▶ **WHAT TO WORK ON**
a: In the sermon excerpt about David, shorten the paragraph that begins "In the morning Saul's men come for David" into a short list that keeps its main facts.
b: Carry the sermon excerpt about David forward, picking up right after its final sentence.

▶ **DOCUMENT SEGMENT**
Saul tells his advisors, including his son Jonathan, to kill David. Jonathan succeeds in talking some sense into his father, and Saul relents. David is once more welcome at court. But even so, Saul’s heart has not fundamentally changed. There is another battle with the Philistines, and David, relying on God and the talents God gave him, wins another great victory. This arouses Saul’s jealousy again, and again, overwhelmed by an evil spirit, he tries to kill David himself.

Fool me once, shame on you, fool me twice, shame on me, as the saying goes. This time David gets the message. So does his wife, Saul’s daughter Michal. She urges him to run away that very night. You can imagine the tearful passionate goodbyes, and the cool night air as David climbs out the window, and she pulls in the rope that he used. She makes up an image of David, complete with a hairy head, to fool his pursuers, and puts it in their bed.

In the morning Saul’s men come for David, and Michal reports that he is sick, buying more precious time for David to get away. Then men go back to Saul, then return with orders to bring David on his sick bed for Saul to kill him. The deception is discovered, but Michal blames David, saying that he threatened her.

David flees to Samuel, where the Lord protects him from Saul’s men, and even Saul himself. Confused and grieved, David secretly returns and seeks out Jonathan, who agrees to help him. They set up a test to find out if Saul was serious about killing David, and a secret rendezvous point, and even a code.

Their test proves that Saul is serious about killing David. Jonathan sadly makes his way to the rendezvous. He shoots arrows, and then calls out to his helper to look further on for the arrows. This is the signal for David to flee for his life. After sending his young helper back to the town with his weapons, Jonathan and David meet for the last time. They re-affirm their friendship, and then David departs, never to see his best friend alive again.

As I considered this section of scripture for this message, I was looking for some hidden gem of a verse, or some principles to apply to our lives. But what really captured me was the story. It is a true story of adventure, romance, danger, intrigue, battle and conspiracy. There are many novels that do not have plots this exciting. And what I want to suggest to you today, is that the story IS the message.

The events of David’s life call to us. There is a mission for the hero to be part of something greater than himself – to be God’s chosen instrument. There is love and romance in the midst of the adventure. There are friends like brothers. There is a deadly enemy who seeks the life the hero. There are setbacks, plot twists, codes and conspiracies. And yet, through exciting twists and turns, with the help of his love and his friends, the hero escapes and lives to fight another day. I don’t know about you, but in my unguarded moments, I realize that I want some of this in my own life. I want adventure, romance, joy. I want a mission in something that matters, something that is greater than myself.

▶ **Entries on finding words and elements**
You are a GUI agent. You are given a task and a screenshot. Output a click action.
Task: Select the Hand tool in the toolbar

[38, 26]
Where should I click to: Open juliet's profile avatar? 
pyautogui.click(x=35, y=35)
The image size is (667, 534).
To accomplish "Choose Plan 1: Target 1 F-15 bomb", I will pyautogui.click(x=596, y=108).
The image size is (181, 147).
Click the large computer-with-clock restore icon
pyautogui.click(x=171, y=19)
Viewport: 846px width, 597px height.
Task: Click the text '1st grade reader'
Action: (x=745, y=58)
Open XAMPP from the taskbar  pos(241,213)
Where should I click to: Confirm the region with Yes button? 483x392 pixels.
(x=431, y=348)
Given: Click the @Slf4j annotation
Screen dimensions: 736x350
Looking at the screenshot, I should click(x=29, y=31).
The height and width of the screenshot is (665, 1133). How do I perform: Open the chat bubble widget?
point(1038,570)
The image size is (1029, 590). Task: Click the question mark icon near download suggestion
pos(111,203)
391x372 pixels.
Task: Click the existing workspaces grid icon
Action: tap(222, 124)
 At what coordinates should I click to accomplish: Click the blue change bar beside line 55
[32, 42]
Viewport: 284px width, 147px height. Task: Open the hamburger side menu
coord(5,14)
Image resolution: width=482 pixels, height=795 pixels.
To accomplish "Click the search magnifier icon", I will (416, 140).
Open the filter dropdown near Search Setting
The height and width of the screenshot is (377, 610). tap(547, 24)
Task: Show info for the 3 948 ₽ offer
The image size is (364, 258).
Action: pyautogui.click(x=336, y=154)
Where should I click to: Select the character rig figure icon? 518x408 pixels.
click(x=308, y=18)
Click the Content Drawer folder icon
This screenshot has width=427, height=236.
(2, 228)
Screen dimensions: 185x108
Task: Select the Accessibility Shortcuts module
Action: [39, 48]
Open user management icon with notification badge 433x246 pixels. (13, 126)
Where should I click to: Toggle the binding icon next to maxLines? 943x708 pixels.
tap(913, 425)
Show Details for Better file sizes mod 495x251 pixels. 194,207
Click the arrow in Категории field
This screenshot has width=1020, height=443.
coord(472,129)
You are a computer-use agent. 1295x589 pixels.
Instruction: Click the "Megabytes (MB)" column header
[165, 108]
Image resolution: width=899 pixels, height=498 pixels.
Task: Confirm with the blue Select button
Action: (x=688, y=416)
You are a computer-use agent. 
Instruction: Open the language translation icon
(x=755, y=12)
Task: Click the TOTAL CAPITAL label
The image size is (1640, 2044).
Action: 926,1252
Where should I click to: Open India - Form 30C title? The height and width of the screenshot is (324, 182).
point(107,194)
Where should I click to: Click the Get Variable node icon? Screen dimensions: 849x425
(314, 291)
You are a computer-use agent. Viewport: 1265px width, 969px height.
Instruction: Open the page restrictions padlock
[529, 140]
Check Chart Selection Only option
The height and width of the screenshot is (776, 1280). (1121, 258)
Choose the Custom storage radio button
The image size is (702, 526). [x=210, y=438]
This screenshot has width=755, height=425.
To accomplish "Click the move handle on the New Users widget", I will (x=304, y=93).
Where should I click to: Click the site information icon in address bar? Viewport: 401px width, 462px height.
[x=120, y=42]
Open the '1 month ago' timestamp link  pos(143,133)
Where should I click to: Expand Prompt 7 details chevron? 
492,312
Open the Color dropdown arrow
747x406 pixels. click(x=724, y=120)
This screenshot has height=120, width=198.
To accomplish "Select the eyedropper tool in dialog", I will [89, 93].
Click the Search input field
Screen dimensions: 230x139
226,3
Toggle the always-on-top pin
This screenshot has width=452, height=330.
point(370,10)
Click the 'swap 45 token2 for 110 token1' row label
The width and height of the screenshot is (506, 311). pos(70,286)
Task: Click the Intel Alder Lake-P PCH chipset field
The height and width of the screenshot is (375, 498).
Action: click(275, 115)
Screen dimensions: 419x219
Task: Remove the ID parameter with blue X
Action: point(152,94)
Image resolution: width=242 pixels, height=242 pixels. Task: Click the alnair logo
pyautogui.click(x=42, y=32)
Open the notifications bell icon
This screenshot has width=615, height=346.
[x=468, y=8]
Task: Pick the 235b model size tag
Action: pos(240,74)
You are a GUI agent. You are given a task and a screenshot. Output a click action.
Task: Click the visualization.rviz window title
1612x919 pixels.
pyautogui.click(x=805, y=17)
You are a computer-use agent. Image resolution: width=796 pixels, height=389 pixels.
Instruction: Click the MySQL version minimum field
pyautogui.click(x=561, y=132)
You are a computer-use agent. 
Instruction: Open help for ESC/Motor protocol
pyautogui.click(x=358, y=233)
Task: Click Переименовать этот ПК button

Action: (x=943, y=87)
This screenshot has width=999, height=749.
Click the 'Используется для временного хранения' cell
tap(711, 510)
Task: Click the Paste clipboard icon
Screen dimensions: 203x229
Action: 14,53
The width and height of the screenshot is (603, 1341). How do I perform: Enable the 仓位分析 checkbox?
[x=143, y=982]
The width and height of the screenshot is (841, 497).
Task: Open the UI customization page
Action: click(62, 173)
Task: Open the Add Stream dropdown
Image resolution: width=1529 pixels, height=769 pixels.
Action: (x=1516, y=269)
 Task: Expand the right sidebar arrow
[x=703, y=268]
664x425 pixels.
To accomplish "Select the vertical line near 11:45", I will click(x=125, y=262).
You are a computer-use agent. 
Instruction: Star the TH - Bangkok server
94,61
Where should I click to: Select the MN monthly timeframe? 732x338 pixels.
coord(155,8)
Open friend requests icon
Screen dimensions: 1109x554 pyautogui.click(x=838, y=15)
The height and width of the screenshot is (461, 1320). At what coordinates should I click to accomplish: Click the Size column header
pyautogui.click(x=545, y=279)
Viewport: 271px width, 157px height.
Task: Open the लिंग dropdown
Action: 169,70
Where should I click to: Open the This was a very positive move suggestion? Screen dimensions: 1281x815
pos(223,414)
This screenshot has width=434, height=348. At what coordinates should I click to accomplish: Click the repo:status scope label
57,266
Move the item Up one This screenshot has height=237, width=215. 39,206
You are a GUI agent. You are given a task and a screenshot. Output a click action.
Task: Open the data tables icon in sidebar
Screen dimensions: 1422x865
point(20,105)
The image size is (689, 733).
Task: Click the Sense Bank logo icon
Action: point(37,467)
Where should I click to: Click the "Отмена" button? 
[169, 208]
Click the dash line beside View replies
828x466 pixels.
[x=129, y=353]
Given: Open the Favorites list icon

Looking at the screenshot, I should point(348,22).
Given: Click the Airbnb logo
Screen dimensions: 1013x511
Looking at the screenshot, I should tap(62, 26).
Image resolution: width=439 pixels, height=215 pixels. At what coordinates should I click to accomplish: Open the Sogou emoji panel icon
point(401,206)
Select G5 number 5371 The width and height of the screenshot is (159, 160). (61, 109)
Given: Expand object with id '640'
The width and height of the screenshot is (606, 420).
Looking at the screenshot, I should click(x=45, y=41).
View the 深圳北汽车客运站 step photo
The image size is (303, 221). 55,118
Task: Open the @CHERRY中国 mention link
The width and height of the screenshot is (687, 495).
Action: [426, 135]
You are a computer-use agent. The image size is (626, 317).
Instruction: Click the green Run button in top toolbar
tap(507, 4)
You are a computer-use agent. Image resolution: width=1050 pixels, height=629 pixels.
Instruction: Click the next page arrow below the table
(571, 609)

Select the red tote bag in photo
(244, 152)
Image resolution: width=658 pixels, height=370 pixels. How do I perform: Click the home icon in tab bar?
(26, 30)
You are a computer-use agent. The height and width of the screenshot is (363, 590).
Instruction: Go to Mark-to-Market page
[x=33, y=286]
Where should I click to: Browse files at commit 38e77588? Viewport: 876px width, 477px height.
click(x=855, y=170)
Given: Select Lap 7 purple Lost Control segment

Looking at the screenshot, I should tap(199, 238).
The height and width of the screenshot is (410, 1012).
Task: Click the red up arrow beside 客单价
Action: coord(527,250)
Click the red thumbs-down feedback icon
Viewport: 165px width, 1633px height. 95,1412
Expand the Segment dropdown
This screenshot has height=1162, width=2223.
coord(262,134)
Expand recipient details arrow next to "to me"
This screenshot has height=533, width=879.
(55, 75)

▶ **ANSWERS BELOW**
a:
- In the morning, Saul's men come for David, and Michal says he is sick, buying him time to get away.
- The men go back to Saul and return with orders to bring David on his sick bed so Saul can kill him.
- The trick is found out, and Michal blames David, saying he threatened her.

b:
Now, David was a good-hearted man of faith. Even so, you have to imagine that not all this was easy for him. He had experienced God’s call on his life. He had felt the beauty of God’s creation, the heart-swelling form of music, the joy of friendship, the ecstasy of love, the fierce rush of battle. All these things spoke to his heart and told him that God was good, and that God had given him a part in a great adventure. But that wasn’t the only message that David got. His brothers told him he was arrogant, callow and irresponsible. Saul’s actions told him he was in grave danger, and his life was worthless. He was driven from his wife and friends; he lost his career and it was too dangerous to return to his family. I have no doubt that the devil used these things to tell David that it was a cold cruel world, that God wasn’t really there for him, that in fact, his life had no meaning. What he said to Jonathan at one shows how he was feeling:

But truly, as the LORD lives andas your soul lives, there is but a step between me and death.” 1 Samuel 20:3

David wrote many songs and poems (which we now call Psalms) when he was in trouble. Psalms 3-6 are a small sample of these. He was often worried and distressed. He was harried and hard-pressed. He expressed his fear and doubt at times.

When we look at the life of David from start to finish it is obvious that God was calling to him and working in his life. We can see that David was involved in a purpose greater than himself. We might even envy the adventures he had. But I am not sure that these things were always so obvious to David.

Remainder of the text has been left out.